***** GIVEN DATA

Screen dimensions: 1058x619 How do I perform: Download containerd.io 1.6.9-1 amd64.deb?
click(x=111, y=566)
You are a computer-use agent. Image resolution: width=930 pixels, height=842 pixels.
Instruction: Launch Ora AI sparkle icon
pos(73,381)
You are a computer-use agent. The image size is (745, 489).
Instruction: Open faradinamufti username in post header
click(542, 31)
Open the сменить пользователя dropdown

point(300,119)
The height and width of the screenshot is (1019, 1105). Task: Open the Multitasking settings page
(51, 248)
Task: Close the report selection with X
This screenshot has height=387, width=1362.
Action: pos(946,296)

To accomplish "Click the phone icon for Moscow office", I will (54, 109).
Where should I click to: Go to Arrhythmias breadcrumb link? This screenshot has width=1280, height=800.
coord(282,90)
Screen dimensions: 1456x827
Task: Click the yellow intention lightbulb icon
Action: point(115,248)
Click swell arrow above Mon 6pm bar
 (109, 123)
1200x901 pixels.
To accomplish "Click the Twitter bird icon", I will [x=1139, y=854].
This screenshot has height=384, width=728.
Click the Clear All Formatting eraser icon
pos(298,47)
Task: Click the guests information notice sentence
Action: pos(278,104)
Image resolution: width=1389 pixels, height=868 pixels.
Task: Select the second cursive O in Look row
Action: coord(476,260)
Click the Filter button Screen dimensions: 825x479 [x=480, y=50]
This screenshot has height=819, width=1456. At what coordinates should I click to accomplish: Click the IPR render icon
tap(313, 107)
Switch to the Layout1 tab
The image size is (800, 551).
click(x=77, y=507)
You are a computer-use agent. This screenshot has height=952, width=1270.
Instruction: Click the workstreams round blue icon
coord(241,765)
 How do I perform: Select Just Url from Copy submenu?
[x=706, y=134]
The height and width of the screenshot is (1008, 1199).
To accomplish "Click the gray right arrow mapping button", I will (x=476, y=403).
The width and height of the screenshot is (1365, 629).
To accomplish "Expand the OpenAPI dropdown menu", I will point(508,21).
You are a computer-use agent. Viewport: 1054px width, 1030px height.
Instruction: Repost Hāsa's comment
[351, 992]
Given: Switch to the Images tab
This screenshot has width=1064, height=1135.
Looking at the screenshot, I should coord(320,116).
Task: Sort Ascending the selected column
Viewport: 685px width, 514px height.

**********

AIM: Rewrite the lines above as a numbered list, starting at the line that contains "Open the сменить пользователя dropdown" and ending with the line that contains "click(x=77, y=507)". Skip any blank lines.

TASK RESULT:
1. Open the сменить пользователя dropdown
2. point(300,119)
3. The height and width of the screenshot is (1019, 1105). Task: Open the Multitasking settings page
4. (51, 248)
5. Task: Close the report selection with X
6. This screenshot has height=387, width=1362.
7. Action: pos(946,296)
8. To accomplish "Click the phone icon for Moscow office", I will (54, 109).
9. Where should I click to: Go to Arrhythmias breadcrumb link? This screenshot has width=1280, height=800.
10. coord(282,90)
11. Screen dimensions: 1456x827
12. Task: Click the yellow intention lightbulb icon
13. Action: point(115,248)
14. Click swell arrow above Mon 6pm bar
15.  (109, 123)
16. 1200x901 pixels.
17. To accomplish "Click the Twitter bird icon", I will [x=1139, y=854].
18. This screenshot has height=384, width=728.
19. Click the Clear All Formatting eraser icon
20. pos(298,47)
21. Task: Click the guests information notice sentence
22. Action: pos(278,104)
23. Image resolution: width=1389 pixels, height=868 pixels.
24. Task: Select the second cursive O in Look row
25. Action: coord(476,260)
26. Click the Filter button Screen dimensions: 825x479 [x=480, y=50]
27. This screenshot has height=819, width=1456. At what coordinates should I click to accomplish: Click the IPR render icon
28. tap(313, 107)
29. Switch to the Layout1 tab
30. The image size is (800, 551).
31. click(x=77, y=507)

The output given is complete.